Show series $1 - 1/2^2 + 1/3 - 1/4^2 + 1/5 - 1/6^2$ ... does not converge

Question

I was wondering if my proof is correct, and if there are any better alternative proofs. Or maybe proof that use nice tricks i might need in the future.

$$1 - \frac{1}{2^2} + \frac{1}{3} - \frac{1}{4^2} + \frac{1}{5} - \frac{1}{6^2} \ldots = \sum_{n =1}^\infty \left(\frac{1}{2n + 1} - \frac{1}{(2n + 2)^2}\right) + 1 - \frac{1}{2^2}$$

Now we know that $$\sum_{n = 1}^\infty \frac{1}{2n + 1}$$ diverges and $$\sum_{n = 1}^\infty -\frac{1}{(2n + 2)^2}$$ converges. Hence their sum diverges (I proved this fact). Hence, the series diverges. Any obvious mistake or better way of tackling it? Maybe using partial sums since i am clueless how to use them.

Answer 1

Call $s_k$ the partial sums of the series. That is $s_k=\sum_{n=1}^ka_n$, where $a_n=\frac{1}{n}$ if $n$ is odd, and $a_n=-\frac{1}{n^2}$ if $n$ is even. As $\sum_{j=1}^\infty \frac{1}{j^2}=\frac{\pi^2}{6}$, we have the estimate $$ s_k\geq-\frac{\pi^2}{6}+\sum_{n=1}^ka_{2n-1}=-\frac{\pi^2}{6}+\sum_{n=1}^k\frac{1}{2n-1}. $$ By comparison with the harmonic series the last sum is divergent (when $k\to\infty$) so $s_k$ must be too, proving that your series diverges.

Answer 2

First, there seems to be quite a bit of confusion in the comments concerning "grouping". Let's take a look at it, essentially:

\begin{align} 1 - \frac{1}{2^2} + \frac{1}{3} - \frac{1}{4^2} + \frac{1}{5} - \frac{1}{6^2} +\cdots &\stackrel{?}{=} \left(1 - \frac{1}{2^2}\right) + \left(\frac{1}{3} - \frac{1}{4^2}\right) + \left(\frac{1}{5} - \frac{1}{6^2}\right) + \cdots \\ &= \sum_{n=0}^\infty \left(\frac{1}{2n + 1} - \frac{1}{(2n + 2)^2}\right). \end{align}

Now, when you say that you're "not allowed to group", I guess you're right in that you've generated a somewhat different series but the two series are concretely related. In particular, if the left side converges, then the right side must also converge. This is a special case of the fact that, if a sequence converges, then any subsequence of that sequence also converges. Specifically, if we let $s_n$ denote the $n^{\text{th}}$ partial sum of the series on the left and we let

$$S_n = \sum_{n=0}^n \left(\frac{1}{2n + 1} - \frac{1}{(2n + 2)^2}\right)$$

denote the $n^{\text{th}}$ partial sum of the series on the right, then $S_n = s_{2n}$. Thus, $S_n$ is a subsequence of $s_n$ and, if $s_n$ converges then $S_n$ must converge to the same limit. Taking the contrapositive, if $S_n$ diverges, then $s_n$ must also diverge.

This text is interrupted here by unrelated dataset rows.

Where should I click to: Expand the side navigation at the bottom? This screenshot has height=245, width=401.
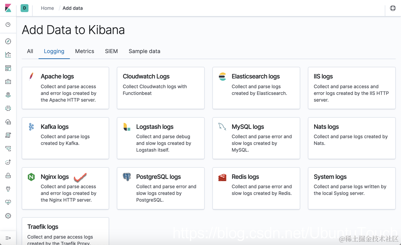pyautogui.click(x=8, y=238)
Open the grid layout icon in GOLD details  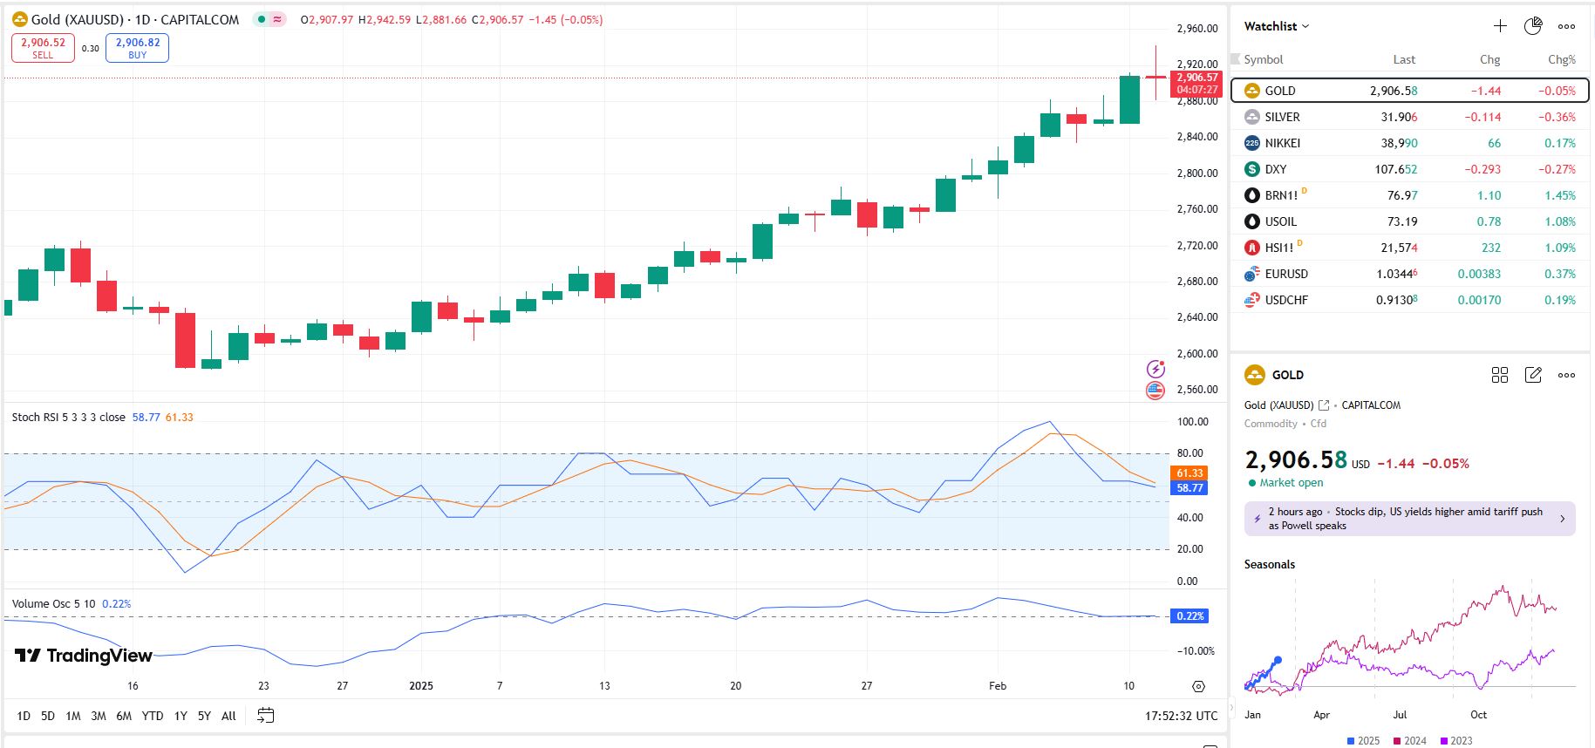[1500, 375]
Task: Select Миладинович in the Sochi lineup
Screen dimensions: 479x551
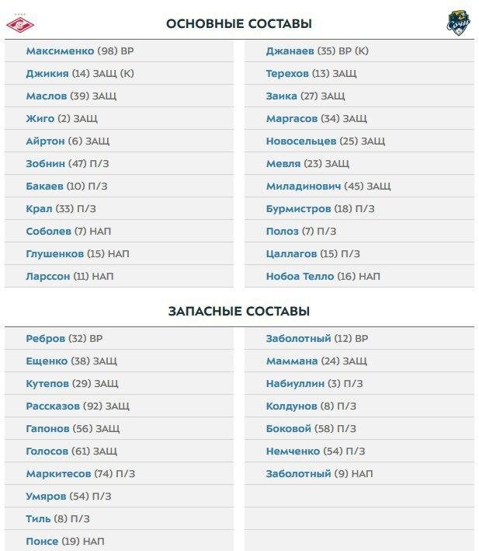Action: pos(304,187)
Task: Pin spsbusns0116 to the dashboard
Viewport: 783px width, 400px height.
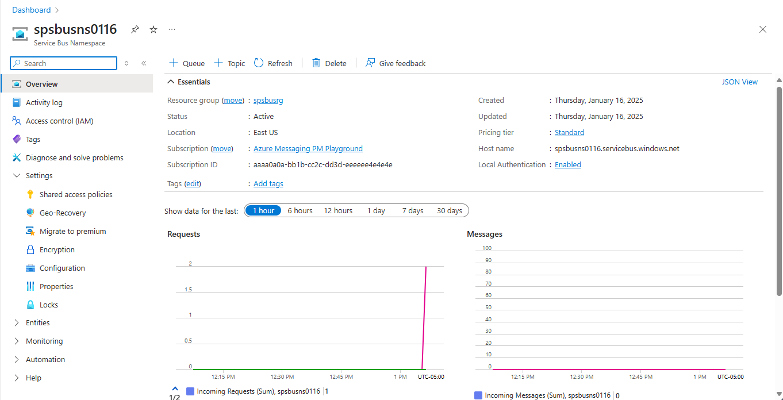Action: click(x=135, y=29)
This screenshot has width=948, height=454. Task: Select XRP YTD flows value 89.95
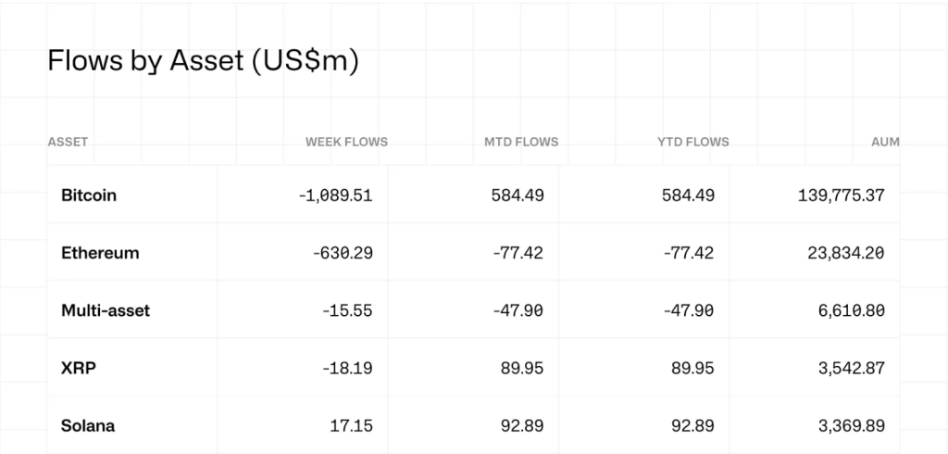point(693,368)
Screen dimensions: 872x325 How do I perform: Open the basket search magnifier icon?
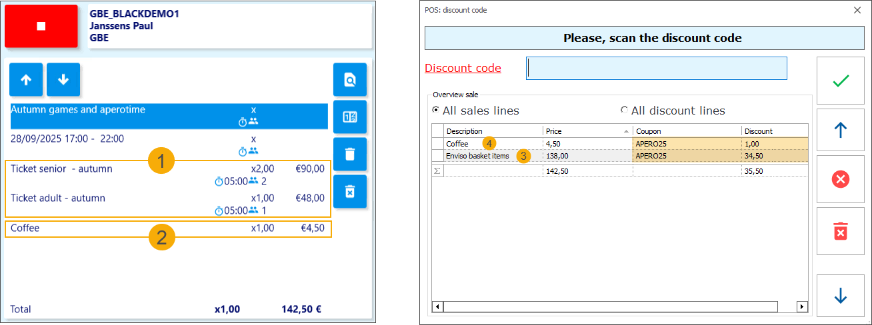[x=349, y=80]
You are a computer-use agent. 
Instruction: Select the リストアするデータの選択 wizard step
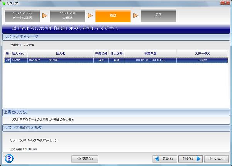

I think you make a mistake, though, at the next step by breaking the series up into two series. You are essentially rearranging the series which is only valid when the series is absolutely convergent.

The approach at this point is to simply combine the fractions to get $$\frac{1}{2n + 1} - \frac{1}{(2n + 2)^2} = \frac{4 n^2+6 n+3}{4 (n+1)^2 (2 n+1)},$$ to which the limit comparison test is easily applicable.

This is exactly the approach I took in my answer to this question.